== TASK DESCRIPTION ==
Copy out every one of the records below word for word, keeping each line in its original order.
>> BEGIN RECORDS SUPPLIED
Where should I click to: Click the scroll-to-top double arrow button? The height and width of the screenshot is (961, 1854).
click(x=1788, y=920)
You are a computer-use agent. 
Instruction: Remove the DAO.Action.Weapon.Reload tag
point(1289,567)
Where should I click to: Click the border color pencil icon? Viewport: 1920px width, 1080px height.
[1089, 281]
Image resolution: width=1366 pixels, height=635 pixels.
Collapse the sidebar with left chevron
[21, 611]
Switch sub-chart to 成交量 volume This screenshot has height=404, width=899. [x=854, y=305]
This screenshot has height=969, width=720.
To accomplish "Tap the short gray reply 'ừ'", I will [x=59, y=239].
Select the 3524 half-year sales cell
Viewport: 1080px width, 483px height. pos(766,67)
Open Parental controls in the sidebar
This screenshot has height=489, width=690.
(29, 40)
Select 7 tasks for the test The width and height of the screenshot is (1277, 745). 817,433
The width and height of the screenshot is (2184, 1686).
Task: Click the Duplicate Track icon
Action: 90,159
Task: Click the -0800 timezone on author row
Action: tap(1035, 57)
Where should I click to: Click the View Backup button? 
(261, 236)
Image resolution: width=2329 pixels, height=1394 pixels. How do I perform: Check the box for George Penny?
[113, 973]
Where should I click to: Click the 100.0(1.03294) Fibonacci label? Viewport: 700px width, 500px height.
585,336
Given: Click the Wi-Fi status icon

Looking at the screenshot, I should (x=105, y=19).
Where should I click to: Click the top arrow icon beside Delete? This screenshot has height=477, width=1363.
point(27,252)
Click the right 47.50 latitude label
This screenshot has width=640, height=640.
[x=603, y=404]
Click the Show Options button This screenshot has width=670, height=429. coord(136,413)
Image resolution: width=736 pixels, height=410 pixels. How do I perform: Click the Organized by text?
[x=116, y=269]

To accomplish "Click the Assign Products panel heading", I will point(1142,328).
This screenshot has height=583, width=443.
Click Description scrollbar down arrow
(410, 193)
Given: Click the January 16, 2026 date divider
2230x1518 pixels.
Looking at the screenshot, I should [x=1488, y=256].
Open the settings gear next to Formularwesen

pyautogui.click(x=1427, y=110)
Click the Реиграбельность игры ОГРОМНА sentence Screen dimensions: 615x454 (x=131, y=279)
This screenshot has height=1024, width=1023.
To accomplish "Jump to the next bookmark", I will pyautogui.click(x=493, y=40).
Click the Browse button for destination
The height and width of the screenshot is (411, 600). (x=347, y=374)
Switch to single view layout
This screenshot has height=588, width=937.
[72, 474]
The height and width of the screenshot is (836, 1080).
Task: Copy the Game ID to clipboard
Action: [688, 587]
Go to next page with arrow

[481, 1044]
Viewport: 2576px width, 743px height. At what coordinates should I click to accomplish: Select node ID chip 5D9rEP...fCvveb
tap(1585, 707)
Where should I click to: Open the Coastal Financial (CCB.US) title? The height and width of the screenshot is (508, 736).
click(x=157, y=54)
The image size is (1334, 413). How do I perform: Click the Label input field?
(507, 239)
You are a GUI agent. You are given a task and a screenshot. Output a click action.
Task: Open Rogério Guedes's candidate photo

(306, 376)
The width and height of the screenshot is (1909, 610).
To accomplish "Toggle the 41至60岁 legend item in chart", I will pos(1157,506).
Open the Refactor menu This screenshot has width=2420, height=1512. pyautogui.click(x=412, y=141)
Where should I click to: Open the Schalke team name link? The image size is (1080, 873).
>> END RECORDS SUPPLIED
== OUTPUT ==
Where should I click to: Click the scroll-to-top double arrow button? The height and width of the screenshot is (961, 1854).
click(x=1788, y=920)
You are a computer-use agent. 
Instruction: Remove the DAO.Action.Weapon.Reload tag
point(1289,567)
Where should I click to: Click the border color pencil icon? Viewport: 1920px width, 1080px height.
[1089, 281]
Image resolution: width=1366 pixels, height=635 pixels.
Collapse the sidebar with left chevron
[21, 611]
Switch sub-chart to 成交量 volume This screenshot has height=404, width=899. [x=854, y=305]
This screenshot has height=969, width=720.
To accomplish "Tap the short gray reply 'ừ'", I will [x=59, y=239].
Select the 3524 half-year sales cell
Viewport: 1080px width, 483px height. pos(766,67)
Open Parental controls in the sidebar
This screenshot has height=489, width=690.
(29, 40)
Select 7 tasks for the test The width and height of the screenshot is (1277, 745). 817,433
The width and height of the screenshot is (2184, 1686).
Task: Click the Duplicate Track icon
Action: 90,159
Task: Click the -0800 timezone on author row
Action: tap(1035, 57)
Where should I click to: Click the View Backup button? 
(261, 236)
Image resolution: width=2329 pixels, height=1394 pixels. How do I perform: Check the box for George Penny?
[113, 973]
Where should I click to: Click the 100.0(1.03294) Fibonacci label? Viewport: 700px width, 500px height.
585,336
Given: Click the Wi-Fi status icon

Looking at the screenshot, I should (x=105, y=19).
Where should I click to: Click the top arrow icon beside Delete? This screenshot has height=477, width=1363.
point(27,252)
Click the right 47.50 latitude label
This screenshot has width=640, height=640.
[x=603, y=404]
Click the Show Options button This screenshot has width=670, height=429. coord(136,413)
Image resolution: width=736 pixels, height=410 pixels. How do I perform: Click the Organized by text?
[x=116, y=269]

To accomplish "Click the Assign Products panel heading", I will point(1142,328).
This screenshot has height=583, width=443.
Click Description scrollbar down arrow
(410, 193)
Given: Click the January 16, 2026 date divider
2230x1518 pixels.
Looking at the screenshot, I should [x=1488, y=256].
Open the settings gear next to Formularwesen

pyautogui.click(x=1427, y=110)
Click the Реиграбельность игры ОГРОМНА sentence Screen dimensions: 615x454 (x=131, y=279)
This screenshot has height=1024, width=1023.
To accomplish "Jump to the next bookmark", I will pyautogui.click(x=493, y=40).
Click the Browse button for destination
The height and width of the screenshot is (411, 600). (x=347, y=374)
Switch to single view layout
This screenshot has height=588, width=937.
[72, 474]
The height and width of the screenshot is (836, 1080).
Task: Copy the Game ID to clipboard
Action: [688, 587]
Go to next page with arrow

[481, 1044]
Viewport: 2576px width, 743px height. At what coordinates should I click to accomplish: Select node ID chip 5D9rEP...fCvveb
tap(1585, 707)
Where should I click to: Open the Coastal Financial (CCB.US) title? The height and width of the screenshot is (508, 736).
click(x=157, y=54)
The image size is (1334, 413). How do I perform: Click the Label input field?
(507, 239)
You are a GUI agent. You are given a task and a screenshot. Output a click action.
Task: Open Rogério Guedes's candidate photo

(306, 376)
The width and height of the screenshot is (1909, 610).
To accomplish "Toggle the 41至60岁 legend item in chart", I will pos(1157,506).
Open the Refactor menu This screenshot has width=2420, height=1512. pyautogui.click(x=412, y=141)
Where should I click to: Open the Schalke team name link? The image size is (1080, 873).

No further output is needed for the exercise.